Luca Zaia durante il punto stampa di lunedì 19 ottobre

«E' stato un fine settimana intenso: la preoccupazione è che se iniziano ad arrivare tanti pazienti Covid in ospedale, la sanità rischia il collasso. Non tifo perché le scuole chiudano, sarebbe un'ulteriore sconfitta e non tifo nemmeno per un nuovo lockdown».

Con queste parole Luca Zaia, presidente del Veneto, ha commentato lunedì 19 ottobre il nuovo Dpcm del Governo. «Il decreto prevede orari sfalsati per gli ingressi a scuola. Il punto è che noi non ragioniamo con metropolitane e tram, bensì con treni e corriere per i tantissimi studenti che partono dai piccoli paesi di campagna. Un'idea potrebbe essere quella di tenerli a casa uno o più giorni a settimana a rotazione (solo in alcuni istituti superiori) invece di adottare gli orari posticipati e ingressi scaglionati come si sta valutando a livello nazionale. Non capisco - continua Zaia - perché i sindaci debbano avere la responsabilità del controllo di strade e piazze dopo le 21. Quelli che si sono lamentati per questa norma hanno pienamente ragione». C'è un aspetto importante però che riguarda le azioni estensive che il Governatore potrebbe adottare in accordo con il Ministro della Salute. «Ho chiesto che il Governo mi comunichi subito se ci sono misure più restrittive da adottare in modo da poterle adottare il prima possibile. Restano confermati in Veneto gli stop a: sport di gruppo, fiere e sagre. Gli stadi potranno ospitare mille spettatori all'aperto e 200 al chiuso per allinearsi al Dpcm nazionale. Dalle ore 18 i locali che non fanno servizio al tavolo dovranno chiudere. La novità di giornata sono i test rapidi che verranno fatti ogni settimana al personale delle case di riposo in tutto il Veneto. Resta una prerogativa delle direzioni, invece, decidere se fare i test rapidi anche ai familiari in visita. Penso che questo sia solo un primo Dpcm a cui potrebbero presto seguirne altri».

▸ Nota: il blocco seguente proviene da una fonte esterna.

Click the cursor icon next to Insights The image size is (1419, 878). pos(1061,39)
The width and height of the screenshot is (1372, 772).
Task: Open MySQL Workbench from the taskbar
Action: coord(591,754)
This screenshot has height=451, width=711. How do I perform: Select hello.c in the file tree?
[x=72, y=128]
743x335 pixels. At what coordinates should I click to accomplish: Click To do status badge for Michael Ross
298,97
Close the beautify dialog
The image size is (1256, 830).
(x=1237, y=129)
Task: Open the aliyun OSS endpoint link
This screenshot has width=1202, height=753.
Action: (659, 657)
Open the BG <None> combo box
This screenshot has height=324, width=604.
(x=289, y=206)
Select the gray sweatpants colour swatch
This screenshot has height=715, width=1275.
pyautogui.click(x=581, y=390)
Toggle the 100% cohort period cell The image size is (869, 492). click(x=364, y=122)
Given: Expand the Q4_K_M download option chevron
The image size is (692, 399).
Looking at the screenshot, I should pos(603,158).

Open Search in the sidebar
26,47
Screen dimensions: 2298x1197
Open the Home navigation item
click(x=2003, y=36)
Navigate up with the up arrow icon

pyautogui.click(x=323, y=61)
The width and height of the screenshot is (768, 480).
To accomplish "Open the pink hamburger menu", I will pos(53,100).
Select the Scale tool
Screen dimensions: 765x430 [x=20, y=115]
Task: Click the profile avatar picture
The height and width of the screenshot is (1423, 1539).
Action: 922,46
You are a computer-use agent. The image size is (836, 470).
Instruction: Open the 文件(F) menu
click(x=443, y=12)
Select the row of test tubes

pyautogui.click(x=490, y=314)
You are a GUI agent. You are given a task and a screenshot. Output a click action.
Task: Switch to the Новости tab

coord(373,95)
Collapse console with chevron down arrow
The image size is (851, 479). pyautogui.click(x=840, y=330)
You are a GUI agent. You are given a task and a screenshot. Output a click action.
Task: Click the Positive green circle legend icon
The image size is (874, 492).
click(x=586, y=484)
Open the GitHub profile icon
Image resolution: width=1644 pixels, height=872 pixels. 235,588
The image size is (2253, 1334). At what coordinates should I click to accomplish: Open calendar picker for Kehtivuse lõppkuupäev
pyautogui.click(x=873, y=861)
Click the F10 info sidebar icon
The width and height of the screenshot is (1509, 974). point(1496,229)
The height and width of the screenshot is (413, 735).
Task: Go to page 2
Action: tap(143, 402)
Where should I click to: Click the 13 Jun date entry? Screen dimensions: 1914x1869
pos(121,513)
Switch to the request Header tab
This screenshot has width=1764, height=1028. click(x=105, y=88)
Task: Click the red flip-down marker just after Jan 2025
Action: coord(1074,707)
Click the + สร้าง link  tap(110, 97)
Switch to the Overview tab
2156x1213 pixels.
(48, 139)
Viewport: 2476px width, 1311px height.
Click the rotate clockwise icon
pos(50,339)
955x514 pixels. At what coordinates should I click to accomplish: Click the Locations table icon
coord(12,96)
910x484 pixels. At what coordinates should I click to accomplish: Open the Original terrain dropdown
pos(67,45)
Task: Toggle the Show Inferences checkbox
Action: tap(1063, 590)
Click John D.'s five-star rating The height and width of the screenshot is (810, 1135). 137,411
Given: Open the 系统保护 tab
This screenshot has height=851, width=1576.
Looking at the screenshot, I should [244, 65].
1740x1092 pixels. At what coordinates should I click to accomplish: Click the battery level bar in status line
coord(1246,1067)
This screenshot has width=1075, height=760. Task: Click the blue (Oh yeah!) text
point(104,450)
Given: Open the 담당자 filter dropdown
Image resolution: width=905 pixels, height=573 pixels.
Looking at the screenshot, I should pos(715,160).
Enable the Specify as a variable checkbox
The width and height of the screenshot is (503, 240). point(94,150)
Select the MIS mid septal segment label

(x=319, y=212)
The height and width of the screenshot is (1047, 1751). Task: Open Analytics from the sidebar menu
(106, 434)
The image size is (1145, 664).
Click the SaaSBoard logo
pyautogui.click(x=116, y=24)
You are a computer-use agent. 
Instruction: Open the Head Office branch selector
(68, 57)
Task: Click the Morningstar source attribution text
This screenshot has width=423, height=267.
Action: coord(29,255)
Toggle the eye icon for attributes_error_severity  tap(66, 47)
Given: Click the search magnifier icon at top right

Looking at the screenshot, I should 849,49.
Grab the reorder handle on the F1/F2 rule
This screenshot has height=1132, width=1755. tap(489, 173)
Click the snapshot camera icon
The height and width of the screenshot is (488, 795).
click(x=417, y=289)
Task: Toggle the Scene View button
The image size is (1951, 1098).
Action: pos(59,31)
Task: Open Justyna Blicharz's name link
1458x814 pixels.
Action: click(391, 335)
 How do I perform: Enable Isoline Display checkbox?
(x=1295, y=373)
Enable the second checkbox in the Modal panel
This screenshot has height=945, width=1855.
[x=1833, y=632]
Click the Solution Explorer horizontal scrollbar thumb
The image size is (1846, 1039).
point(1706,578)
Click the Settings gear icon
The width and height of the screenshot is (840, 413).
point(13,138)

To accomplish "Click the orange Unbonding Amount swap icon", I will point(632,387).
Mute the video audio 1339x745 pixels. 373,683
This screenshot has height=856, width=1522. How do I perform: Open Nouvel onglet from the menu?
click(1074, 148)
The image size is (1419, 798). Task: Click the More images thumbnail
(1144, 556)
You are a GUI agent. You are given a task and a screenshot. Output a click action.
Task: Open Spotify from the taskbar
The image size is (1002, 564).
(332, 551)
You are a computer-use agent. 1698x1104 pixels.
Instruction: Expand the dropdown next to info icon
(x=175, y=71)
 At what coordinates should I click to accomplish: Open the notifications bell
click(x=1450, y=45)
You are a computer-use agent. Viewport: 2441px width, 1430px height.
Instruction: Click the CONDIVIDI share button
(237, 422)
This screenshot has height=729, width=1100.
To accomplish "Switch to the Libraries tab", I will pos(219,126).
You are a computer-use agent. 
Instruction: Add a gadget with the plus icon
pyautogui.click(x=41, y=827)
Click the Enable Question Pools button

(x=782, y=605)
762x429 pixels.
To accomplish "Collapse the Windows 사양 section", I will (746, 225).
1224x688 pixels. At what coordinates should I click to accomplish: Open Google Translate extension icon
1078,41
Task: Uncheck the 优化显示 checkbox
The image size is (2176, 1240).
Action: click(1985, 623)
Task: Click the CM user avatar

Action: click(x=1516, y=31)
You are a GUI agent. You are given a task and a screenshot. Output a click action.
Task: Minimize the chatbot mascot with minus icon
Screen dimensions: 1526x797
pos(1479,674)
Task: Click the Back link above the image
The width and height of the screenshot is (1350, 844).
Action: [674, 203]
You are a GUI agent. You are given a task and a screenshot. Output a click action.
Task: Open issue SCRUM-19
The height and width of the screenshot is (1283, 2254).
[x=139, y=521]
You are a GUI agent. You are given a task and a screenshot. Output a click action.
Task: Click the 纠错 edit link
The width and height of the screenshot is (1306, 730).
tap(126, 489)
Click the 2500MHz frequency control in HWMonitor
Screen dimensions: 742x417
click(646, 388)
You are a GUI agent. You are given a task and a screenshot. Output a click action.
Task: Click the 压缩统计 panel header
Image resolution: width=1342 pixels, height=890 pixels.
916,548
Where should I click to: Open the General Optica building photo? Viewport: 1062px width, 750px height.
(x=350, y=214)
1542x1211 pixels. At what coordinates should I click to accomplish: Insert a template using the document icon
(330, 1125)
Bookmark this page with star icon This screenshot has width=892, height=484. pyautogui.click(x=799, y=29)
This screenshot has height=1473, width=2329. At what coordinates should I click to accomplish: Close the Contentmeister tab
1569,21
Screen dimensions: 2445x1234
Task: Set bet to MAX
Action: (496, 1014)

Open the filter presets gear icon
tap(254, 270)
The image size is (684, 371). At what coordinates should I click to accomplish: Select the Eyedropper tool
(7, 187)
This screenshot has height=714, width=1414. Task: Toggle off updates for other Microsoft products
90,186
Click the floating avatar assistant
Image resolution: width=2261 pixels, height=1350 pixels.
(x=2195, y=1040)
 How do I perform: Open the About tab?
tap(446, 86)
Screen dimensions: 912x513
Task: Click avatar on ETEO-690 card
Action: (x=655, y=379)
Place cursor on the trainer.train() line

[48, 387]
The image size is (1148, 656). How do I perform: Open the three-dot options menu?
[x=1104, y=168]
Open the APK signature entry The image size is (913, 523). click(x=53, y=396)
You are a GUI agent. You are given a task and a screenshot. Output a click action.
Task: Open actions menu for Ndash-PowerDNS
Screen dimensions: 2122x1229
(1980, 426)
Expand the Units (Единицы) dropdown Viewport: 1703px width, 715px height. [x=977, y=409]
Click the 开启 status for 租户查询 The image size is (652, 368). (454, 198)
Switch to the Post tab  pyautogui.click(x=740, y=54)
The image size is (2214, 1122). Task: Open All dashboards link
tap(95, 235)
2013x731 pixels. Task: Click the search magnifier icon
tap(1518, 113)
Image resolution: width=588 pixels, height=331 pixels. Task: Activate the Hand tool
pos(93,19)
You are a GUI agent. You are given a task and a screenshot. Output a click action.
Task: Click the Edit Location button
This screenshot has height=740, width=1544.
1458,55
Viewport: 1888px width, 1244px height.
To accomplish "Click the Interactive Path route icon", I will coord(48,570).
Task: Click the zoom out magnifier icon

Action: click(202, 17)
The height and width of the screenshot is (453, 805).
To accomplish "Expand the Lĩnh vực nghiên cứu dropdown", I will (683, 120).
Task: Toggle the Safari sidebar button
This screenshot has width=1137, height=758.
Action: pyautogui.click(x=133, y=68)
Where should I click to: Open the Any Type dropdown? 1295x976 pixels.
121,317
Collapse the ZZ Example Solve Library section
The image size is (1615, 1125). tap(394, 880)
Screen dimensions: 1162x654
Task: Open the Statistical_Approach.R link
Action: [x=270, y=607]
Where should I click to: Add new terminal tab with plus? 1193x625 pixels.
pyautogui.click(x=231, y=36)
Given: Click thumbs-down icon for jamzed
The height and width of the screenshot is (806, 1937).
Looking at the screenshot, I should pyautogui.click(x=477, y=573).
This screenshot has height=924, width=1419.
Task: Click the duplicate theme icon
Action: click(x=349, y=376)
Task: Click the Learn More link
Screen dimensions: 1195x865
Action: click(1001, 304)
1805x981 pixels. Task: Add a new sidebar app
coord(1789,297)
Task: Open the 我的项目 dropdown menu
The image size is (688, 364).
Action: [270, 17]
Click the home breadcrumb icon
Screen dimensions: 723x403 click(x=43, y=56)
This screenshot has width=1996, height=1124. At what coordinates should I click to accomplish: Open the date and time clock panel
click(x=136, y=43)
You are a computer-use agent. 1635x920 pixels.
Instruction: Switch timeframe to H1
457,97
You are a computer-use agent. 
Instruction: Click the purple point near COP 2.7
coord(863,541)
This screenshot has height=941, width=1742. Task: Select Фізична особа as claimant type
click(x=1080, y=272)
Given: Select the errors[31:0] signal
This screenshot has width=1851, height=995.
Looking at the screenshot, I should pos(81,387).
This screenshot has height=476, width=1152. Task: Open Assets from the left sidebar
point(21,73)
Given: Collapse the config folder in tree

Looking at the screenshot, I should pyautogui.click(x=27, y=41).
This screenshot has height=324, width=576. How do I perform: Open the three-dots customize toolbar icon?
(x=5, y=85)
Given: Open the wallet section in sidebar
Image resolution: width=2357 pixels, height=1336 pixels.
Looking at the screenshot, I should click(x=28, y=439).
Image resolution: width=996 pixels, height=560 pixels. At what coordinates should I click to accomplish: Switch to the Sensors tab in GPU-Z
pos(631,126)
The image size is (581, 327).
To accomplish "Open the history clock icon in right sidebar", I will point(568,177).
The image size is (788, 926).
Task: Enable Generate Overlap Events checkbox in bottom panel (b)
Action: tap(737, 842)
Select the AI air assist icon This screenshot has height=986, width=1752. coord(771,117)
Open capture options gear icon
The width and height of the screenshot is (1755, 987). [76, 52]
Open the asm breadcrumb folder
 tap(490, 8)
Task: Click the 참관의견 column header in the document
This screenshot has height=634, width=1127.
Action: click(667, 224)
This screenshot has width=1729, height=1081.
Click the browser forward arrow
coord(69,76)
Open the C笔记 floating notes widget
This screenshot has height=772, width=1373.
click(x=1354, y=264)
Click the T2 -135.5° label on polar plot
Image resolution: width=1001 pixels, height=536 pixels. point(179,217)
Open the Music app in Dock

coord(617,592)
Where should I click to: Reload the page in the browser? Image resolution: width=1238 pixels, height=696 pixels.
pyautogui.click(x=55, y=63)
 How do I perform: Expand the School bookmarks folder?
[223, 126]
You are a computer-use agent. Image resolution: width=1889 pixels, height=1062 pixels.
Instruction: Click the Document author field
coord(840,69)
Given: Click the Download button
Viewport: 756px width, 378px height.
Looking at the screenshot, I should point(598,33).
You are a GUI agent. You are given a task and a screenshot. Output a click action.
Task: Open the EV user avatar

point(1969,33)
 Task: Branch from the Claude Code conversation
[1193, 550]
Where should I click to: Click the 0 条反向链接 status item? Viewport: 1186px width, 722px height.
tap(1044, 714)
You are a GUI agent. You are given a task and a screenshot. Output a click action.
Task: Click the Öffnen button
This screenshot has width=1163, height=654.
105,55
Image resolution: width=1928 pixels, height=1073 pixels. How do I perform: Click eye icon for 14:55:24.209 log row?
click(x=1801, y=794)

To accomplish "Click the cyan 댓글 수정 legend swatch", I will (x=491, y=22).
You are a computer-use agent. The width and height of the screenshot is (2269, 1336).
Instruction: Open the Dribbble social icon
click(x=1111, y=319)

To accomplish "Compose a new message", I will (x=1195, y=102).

Il bollettino di Azienda Zero

In Veneto sono 502 in più di ieri i positivi al virus registrati nelle ultime 24 ore. 9845 i cittadini ad oggi sono positive in Veneto. 13061 (-748) i veneti in isolamento, 486 i ricoverati (di cui 396 positivi), invariate rispetto a domenica le persone nelle terapie intensive: sono 52. Il 75% delle persone in isolamento è positivo al virus. I sintomatici sono 169 su 9845 positivi, vale a dire l'1,71%. Oltre il 98% dei positivi in Veneto oggi non ha sintomi. Facendo molti più tamponi di febbraio e marzo, vengono rilevati anche molti più positivi. In Veneto non si è mai scesi sotto le 200 terapie intensive per i pazienti non-Covid. Il grado di infezione tra gli studenti è dello 0.03%. Conclude Zaia: «Abbiamo quasi ultimato il nuovo Piano di Sanità pubblica con cui contiamo di portare a 1016 i posti letto nelle terapie intensive del Veneto».